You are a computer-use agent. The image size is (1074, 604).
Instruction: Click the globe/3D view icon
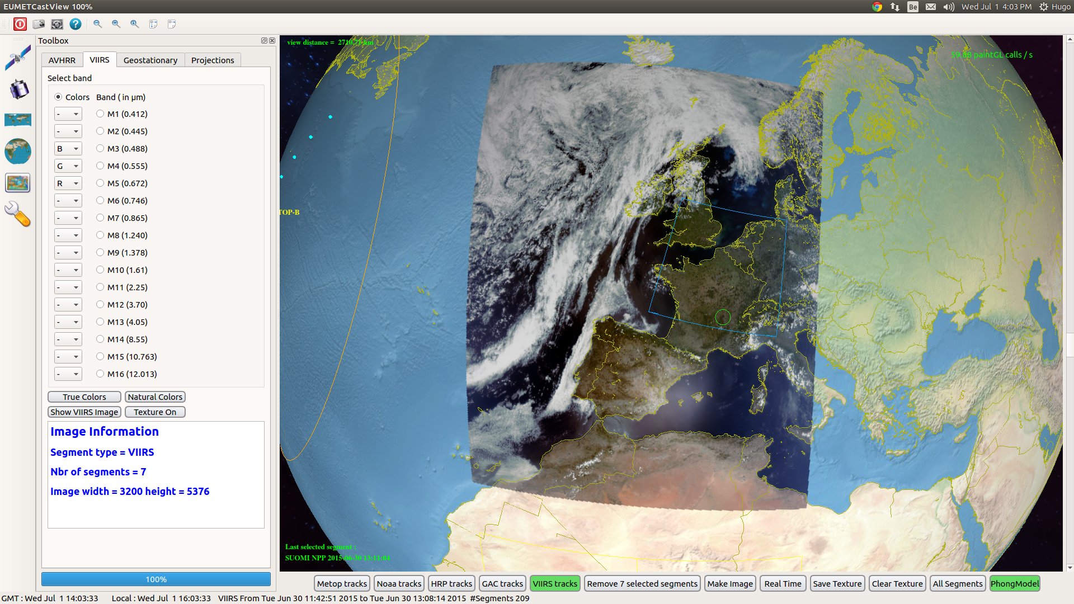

....

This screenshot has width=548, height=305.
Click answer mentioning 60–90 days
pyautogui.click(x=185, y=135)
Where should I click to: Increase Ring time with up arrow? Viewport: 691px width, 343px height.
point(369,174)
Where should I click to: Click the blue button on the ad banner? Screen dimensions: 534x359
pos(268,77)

....

-- ABOUT THIS EXERCISE --
In the records above, find the line with "You are a computer-use"; write out exactly that line and each one after it, stopping after the line with "Instruction: Click the globe/3D view icon".

-- SOLUTION --
You are a computer-use agent. The image size is (1074, 604).
Instruction: Click the globe/3D view icon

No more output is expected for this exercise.